Strona 1 z 1

Uratowane kotki do adopcji!!!!!!!!!!!!!!!!!!!!!!!!!!!!!!

PostNapisane: Nie kwi 01, 2007 22:29
przez ja.kw
Jak co wiosne rozpoczynam moja akcje "ratowanie topielców" tzn mam domek letniskowy na wsi i tam sa kociczki ktore co roku maja malutkie kiciusie i zawsze byly topione :( ale od dwóch lat ratuje te malenstwa :D znalazlam domy dla 11 malenkich koteczkow (moja kicia tez maila byc utopiona ale zostala u mnie :)) za pierwszym razem kotki poszly jak "swieze buleczki" ale w tamtym roku bylo juz trudniej :( i troche sie martwie jak bedzie tym razem :( i nie wiem czy robic moja akcje i w tym roku?? bo jak nikt nie wezmie tych maluchow to ja niestety nie moge sobie pozwolic na zostawienie ich u siebie :( hmm a moze ktos z was wie ze chce malego koteczka?? ja mieszkam w rzeszowie wiec osoby z okolic nie mialy by problemu z ich odebraniem :) dawajcie mi znac!! kotkow jeszcze nie ma wiec jest troche czasu na podjecie decyzji o nowych mieszkancu w twoim domu :D

PostNapisane: Nie kwi 01, 2007 22:35
przez Kasia D.
A nie przyszło Ci do głowy aby wysterylizować te rodzące kocice?

Zapisane wpisy danych:
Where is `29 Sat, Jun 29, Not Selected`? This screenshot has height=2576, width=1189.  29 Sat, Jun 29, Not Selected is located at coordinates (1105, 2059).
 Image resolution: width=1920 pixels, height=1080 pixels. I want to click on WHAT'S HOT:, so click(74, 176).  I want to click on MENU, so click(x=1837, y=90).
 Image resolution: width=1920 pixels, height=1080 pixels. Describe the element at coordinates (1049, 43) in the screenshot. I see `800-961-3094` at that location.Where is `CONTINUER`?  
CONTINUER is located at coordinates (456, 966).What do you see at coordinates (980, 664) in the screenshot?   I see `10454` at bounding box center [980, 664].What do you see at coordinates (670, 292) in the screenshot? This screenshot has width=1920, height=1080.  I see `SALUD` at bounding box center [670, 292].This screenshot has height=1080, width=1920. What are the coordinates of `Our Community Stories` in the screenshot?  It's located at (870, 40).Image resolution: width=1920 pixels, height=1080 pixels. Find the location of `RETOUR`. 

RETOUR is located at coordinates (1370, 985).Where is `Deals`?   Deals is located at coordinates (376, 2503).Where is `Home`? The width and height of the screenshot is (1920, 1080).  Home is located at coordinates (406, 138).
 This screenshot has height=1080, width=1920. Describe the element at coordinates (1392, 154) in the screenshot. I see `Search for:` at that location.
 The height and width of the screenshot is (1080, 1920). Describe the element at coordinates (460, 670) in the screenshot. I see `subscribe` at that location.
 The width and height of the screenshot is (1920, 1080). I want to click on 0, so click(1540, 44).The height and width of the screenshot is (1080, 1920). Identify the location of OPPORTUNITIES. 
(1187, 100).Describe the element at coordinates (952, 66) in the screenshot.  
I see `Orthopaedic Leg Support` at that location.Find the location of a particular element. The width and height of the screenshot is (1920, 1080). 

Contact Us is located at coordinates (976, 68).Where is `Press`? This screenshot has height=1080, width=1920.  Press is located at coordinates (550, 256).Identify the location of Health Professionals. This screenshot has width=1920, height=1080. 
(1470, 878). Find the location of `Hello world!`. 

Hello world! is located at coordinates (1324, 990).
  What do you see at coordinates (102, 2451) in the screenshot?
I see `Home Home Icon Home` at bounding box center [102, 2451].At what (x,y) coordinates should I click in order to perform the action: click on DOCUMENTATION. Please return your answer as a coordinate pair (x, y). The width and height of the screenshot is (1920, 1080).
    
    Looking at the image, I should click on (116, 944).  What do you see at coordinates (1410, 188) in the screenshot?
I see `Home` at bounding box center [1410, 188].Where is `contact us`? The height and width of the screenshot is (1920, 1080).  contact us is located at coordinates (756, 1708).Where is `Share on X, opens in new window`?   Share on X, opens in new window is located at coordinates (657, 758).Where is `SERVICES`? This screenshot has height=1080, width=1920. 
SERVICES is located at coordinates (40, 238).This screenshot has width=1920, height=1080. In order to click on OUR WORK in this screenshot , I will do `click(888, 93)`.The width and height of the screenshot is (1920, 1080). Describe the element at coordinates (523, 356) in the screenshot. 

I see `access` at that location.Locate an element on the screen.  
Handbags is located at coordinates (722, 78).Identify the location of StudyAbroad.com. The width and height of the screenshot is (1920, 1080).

Cel zadania:
Odpowiedz krótko na pytania do podanego fragmentu:
(a) Od ilu lat trwa ratowanie kociąt opisane w pierwszym wpisie?
(b) W jakim mieście mieszka osoba, która napisała pierwszy wpis?
(c) Co radzi zrobić z kocicami Kasia D.?

Rozwiązanie:
(a) Od dwóch lat.
(b) W Rzeszowie.
(c) Wysterylizować rodzące kocice.